Scenarios vary from a single submarine versus a destroyer to large combined forces involving submarines, surface ships and airplanes.

Movement of both players is simultaneous, with each player preplotting their movement for the turn, and then revealing them at the same time. The turn then takes the following sequence, all done simultaneously for both players:
1. Search
2. Gunfire
3. Ship Movement
4. Aircraft Movement and Bombing
5. Torpedo launching and movement (Torpedo movement is logged secretly until the torpedo is placed on the map when it is one hex from its target. Before it is revealed, the targeted ship has a chance to spot the incoming torpedo and take evasive action if possible.)

In addition to rules about submarines, torpedoes and anti-submarine defenses, the game includes rules for convoys, anti-submarine aircraft and min-submarines.

==Publication history==
Steven Newberg created a series of three naval wargames that used the same rules system: IJN (1978), which contained the basic rules for movement and combat; Torpedo! (1979), which added rules for submarines and anti-submarine searches; and Schnellboote, which added rules for PT boats and other small craft. All three were published by Simulations Canada with cover art by Rodger B. MacGowan. Using the three games together, players could design scenarios for any naval engagement in any theatre of World War II.

==Reception==
Kirk Stroup, in Fire & Movement, commented, "While the game does not exactly bog down in paperwork — only sighted units are allowed on the board and search must be executed during each turn — there are moments when it resembles blind chess." Although Stroup identified a number of problems and glitches, he concluded on a positive note, saying, "A fun game to play, and one that is quite tense at times."

In Issue 11 of The Grenadier, Karl Wiegers complained that "The effort invested by the designer in creating so many scenarios is pretty much lost in the abstraction of the game system; the tactical finesse needed by both participants in a submarine battle does not readily surface in Torpedo! It plays more like an episode of hide-and-go-seek than an actual World War II submarine action." Wiegers looked at the three interlocking games produced by Simulations Canada (IJN, Torpedo! and Schnellboote) and found that the identical game system used by all of them "is easy to learn, and play moves quite rapidly ... Despite some shortcomings in realism, the main attraction of the games is their high playability." However, Weigers admitted that the lack of realism could be a problem for some players, writing, "the gamer with a serious interest in WWII naval combat will only be partially satisfied ...The level of abstraction is just too great to be very rewarding, and all sorts of historically unreasonable things can happen in the course of a scenario."

In Issue 11 of The Wargamer, Jim Hind found major problems with the game, writing, "Somewhere in the heart of Torpedo! there seems to be a workable system.
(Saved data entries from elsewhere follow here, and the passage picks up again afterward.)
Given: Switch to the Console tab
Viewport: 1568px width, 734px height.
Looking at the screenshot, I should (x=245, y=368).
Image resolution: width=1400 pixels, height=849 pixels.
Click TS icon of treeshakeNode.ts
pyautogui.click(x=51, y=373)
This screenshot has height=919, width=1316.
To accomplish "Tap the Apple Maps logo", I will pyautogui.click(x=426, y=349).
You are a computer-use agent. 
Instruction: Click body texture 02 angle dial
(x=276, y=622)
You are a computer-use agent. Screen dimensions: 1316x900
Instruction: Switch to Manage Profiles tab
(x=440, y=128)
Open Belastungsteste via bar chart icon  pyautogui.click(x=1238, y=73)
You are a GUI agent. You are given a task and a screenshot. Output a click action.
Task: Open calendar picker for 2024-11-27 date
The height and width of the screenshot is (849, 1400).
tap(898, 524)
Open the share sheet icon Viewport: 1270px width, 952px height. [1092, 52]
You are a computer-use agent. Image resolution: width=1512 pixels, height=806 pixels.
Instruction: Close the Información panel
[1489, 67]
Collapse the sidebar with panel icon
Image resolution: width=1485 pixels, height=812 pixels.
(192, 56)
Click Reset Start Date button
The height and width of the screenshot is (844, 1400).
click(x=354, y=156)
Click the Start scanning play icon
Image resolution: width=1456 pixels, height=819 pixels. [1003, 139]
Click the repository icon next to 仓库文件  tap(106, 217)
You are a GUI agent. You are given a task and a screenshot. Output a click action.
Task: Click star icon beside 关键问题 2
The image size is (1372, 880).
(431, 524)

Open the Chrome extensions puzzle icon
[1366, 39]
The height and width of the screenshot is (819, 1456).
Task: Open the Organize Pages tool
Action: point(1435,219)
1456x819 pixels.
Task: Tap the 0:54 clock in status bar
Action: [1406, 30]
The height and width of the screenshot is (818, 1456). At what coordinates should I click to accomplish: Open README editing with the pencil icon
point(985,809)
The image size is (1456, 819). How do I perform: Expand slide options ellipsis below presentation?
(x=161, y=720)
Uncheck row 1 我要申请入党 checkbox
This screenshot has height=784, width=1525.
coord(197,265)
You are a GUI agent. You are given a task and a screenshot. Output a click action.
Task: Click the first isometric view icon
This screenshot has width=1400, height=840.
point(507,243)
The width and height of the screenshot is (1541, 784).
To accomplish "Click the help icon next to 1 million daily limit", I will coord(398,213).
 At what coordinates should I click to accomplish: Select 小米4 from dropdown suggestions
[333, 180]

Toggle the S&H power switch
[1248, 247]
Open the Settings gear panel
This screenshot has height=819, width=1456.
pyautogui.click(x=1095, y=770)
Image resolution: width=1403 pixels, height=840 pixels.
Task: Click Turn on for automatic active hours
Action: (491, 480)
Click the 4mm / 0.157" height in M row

But as it stands at the moment, the whole product cries out how they lovingly playtested it and proofread it, then depthcharged the results." Hind concluded "This Torpedo! is a dud."

Cliff Sayre reviewed all three of Simulations Canada's naval games and felt that the designer "has done an excellent job of retaining those aspects which should be significant in a naval game and yet retained a high degree of playability and simplicity." Sayre did feel that perhaps luck was more important than skill, noting, "Luck of the die roll is a considerable factor in the games ... Winning does call for skill, but there will be times when the dice may rule." Despite this, Sayre concluded on a positive not, saying, "I have enjoyed the three games very much. The game system offers features which are not available in any other games."

In a retrospective review written almost twenty-five years after this game's publication, Joe Scoleri didn't like the highly abstracted air rules, writing, "In short, if you are an air combat gamer looking for something with a more hard-core air-naval focus, this might not be your cup of tea. But if you are a naval gamer looking for a 'does-it-all' World War II system with a different flavor than the average tactical naval game, this is worth a look."